In the first five years after the Bolshevik revolution, an English journalist estimated that 28 bishops and 1,215 priests were executed.[55][56] Recently released evidence indicates over 8,000 were killed in 1922 during the conflict over church valuables.[55]
Specialized anti-religious publications began in 1922, including Yemelyan Yaroslavsky’s Bezbozhnik, which later formed the basis for the League of the Militant Godless (LMG).[citation needed]
With the conclusion of the campaign of seizing church valuables, the terror campaign against the church[57] was called off for a while. The church closings ended for a period and abuses were investigated.[58] The propaganda war continued, and public institutions worked to purge religious views from intellectuals and academia.[59][60]
The old Marxist assumption that religion would disappear on its own with changing material conditions was pragmatically challenged as religion persisted. The Soviet leadership debated how best to combat religion. The positions ranged from the ‘rightist’ belief that religion would die on its own naturally with increasing education and the ‘leftist’ belief that religion needed to be attacked strongly. Lenin called the struggle to disseminate atheism ‘the cause of our state’.[61]
The government had difficulties trying to implement anti-religious education in schools, due to a shortage of atheist teachers. Anti-religious education began in secondary schools in 1925.
The state changed its position on the renovationists and began to increasingly see them as an independent threat in the late 1920s due to their great success in attracting people to religion.[62] Tikhon died in 1925 and the Soviets forbade the holding of patriarchal elections.[63] Patriarchal locum tenens (acting Patriarch) Metropolitan Sergius (Stragorodsky, 1887–1944) issued a declaration in 1927, accepting the Soviet authority over the church as legitimate, pledging the church’s cooperation with the government and condemning political dissent within the church.[64]
He did this in order to secure the survival of the church.[63] Metropolitan Sergius formally expressed his “loyalty” to the Soviet government and thereafter refrained from criticizing the state in any way. This attitude of loyalty, however, provoked more divisions in the church itself: inside Russia, a number of faithful opposed Sergius, and abroad, the Russian metropolitans of America and western Europe severed their relations with Moscow.[30]

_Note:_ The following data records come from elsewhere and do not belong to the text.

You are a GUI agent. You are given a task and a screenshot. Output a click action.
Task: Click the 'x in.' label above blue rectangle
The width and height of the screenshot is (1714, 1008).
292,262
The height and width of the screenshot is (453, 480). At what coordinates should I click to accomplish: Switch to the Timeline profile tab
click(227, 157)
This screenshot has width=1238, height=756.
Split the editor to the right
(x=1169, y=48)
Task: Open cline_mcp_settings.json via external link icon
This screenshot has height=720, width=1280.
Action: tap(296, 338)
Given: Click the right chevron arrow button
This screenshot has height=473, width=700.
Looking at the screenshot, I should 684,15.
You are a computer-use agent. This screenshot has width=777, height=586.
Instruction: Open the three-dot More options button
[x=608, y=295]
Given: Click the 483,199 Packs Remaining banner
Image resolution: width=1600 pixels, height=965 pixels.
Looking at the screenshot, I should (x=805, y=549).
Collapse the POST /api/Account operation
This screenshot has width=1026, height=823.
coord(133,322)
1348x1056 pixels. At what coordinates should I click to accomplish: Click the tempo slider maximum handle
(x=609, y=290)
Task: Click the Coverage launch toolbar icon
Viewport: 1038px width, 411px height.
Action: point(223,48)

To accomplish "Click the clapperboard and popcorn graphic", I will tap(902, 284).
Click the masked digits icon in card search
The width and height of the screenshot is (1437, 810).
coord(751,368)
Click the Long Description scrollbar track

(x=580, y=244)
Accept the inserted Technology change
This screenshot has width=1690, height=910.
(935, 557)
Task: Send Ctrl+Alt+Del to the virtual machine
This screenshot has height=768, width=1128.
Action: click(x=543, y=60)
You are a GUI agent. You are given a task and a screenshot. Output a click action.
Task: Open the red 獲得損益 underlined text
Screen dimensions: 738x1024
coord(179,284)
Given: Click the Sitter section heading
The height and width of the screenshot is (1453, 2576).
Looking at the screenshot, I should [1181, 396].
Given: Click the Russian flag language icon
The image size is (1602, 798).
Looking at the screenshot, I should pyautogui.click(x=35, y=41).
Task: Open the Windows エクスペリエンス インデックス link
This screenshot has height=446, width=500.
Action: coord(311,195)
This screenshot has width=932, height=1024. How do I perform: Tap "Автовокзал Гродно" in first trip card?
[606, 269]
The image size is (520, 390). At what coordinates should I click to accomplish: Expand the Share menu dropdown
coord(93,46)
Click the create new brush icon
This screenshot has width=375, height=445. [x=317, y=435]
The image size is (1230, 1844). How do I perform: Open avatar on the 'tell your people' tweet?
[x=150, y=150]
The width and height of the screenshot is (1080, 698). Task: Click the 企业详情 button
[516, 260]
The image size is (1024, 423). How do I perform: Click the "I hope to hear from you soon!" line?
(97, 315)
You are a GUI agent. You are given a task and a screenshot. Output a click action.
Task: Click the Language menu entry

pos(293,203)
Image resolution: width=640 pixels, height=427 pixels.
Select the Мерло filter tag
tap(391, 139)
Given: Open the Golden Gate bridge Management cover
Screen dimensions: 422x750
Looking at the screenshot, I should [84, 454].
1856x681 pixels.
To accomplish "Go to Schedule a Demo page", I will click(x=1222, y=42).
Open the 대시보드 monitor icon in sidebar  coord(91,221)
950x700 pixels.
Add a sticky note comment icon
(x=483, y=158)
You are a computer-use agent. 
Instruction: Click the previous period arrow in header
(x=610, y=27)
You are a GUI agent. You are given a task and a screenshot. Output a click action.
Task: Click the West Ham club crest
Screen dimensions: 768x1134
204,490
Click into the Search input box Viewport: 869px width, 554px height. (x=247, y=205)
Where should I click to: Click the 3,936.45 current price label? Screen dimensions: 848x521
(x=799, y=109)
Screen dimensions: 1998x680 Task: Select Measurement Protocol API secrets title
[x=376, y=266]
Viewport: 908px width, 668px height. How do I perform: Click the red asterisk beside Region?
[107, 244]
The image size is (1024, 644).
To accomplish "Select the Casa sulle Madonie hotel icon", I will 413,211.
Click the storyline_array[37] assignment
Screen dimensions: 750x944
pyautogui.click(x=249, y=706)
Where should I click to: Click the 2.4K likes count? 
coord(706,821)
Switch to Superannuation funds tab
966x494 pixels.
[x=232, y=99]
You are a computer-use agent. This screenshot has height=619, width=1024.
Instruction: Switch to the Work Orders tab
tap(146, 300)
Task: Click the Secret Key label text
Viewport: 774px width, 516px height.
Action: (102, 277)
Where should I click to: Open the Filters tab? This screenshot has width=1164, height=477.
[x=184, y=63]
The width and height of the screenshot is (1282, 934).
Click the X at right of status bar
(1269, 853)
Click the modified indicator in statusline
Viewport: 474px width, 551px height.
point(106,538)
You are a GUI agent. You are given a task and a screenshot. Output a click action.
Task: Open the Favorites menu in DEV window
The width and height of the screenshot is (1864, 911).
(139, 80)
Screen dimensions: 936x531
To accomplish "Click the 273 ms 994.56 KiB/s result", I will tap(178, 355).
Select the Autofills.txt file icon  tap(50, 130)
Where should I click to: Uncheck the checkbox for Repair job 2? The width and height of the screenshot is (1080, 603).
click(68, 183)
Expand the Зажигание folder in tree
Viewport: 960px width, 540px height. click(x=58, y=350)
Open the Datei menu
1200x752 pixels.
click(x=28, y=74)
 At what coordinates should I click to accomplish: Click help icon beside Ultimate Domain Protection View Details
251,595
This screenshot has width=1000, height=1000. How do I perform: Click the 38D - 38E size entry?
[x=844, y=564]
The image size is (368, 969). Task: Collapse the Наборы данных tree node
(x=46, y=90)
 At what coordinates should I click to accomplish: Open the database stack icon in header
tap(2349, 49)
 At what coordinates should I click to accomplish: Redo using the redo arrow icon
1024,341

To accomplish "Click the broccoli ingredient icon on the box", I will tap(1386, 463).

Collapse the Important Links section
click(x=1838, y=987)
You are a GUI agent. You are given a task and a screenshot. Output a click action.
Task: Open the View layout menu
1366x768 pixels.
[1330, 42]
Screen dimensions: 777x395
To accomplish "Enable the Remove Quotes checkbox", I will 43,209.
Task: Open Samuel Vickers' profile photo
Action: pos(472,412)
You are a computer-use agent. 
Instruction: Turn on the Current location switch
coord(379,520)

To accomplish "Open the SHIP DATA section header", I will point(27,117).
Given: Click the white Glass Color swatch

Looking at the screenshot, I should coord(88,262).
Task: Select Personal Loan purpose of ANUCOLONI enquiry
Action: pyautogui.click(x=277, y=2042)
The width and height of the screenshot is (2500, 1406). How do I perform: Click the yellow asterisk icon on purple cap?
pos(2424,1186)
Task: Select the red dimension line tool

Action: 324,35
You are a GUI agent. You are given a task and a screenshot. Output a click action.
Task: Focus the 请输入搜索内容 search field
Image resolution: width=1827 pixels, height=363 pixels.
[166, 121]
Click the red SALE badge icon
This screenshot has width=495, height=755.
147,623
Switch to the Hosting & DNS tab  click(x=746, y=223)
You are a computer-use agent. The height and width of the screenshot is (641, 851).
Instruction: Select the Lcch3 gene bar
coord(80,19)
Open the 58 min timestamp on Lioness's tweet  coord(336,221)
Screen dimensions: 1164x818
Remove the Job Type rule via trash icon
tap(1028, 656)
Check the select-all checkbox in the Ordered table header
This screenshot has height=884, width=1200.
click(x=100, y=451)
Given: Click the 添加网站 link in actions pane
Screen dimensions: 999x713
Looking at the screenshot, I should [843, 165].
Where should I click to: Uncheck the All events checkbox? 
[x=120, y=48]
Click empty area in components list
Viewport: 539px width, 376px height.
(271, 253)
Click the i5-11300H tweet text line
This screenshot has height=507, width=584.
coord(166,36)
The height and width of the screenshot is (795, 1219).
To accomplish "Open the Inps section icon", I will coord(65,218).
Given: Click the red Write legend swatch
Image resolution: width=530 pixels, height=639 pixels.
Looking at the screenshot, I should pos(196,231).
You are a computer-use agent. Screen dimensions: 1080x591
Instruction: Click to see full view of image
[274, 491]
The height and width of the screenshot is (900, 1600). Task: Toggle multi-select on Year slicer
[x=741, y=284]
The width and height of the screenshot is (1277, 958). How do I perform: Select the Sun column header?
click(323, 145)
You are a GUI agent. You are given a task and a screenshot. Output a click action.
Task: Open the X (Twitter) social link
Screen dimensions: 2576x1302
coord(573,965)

By this he granted himself with the power that he, being a deputy of imprisoned Metropolitan Peter and acting against his will, had no right to assume according to the XXXIV Apostolic canon, which led to a split with the Russian Orthodox Church Outside of Russia abroad and the Russian True Orthodox Church (Russian Catacomb Church) within the Soviet Union,[3] as they remained faithful to the Canons of the Apostles, declaring the part of the church led by Metropolitan Sergius schism, sometimes coined as sergianism.[28]
Due to this canonical disagreement it is disputed which church has been the legitimate successor to the Russian Orthodox Church that had existed before 1925. [2][3][4][5]
In 1927, the state tried to mend the schism by bringing the renovationists back into the Orthodox church, partly so that the former could be better controlled through agents they had in the latter.
The Komsomol and later LMG would try to implement the 10th Congress resolution by various attacks, parades, theatrical performances, journals, brochures and films. The Komsomol would hold crude blasphemous ‘Komsomol Christmases’ and ‘Komsomol Easters’ headed by hooligans dressed as orthodox clergy.[45] The processions would include the burning of icons, religious books, mock images of Christ, the Virgin, etc. The propaganda campaign, however, was a failure and many people remained with their religious convictions. The church held its own public events with some success, and well competed with the anti-religious propaganda during these years.[65]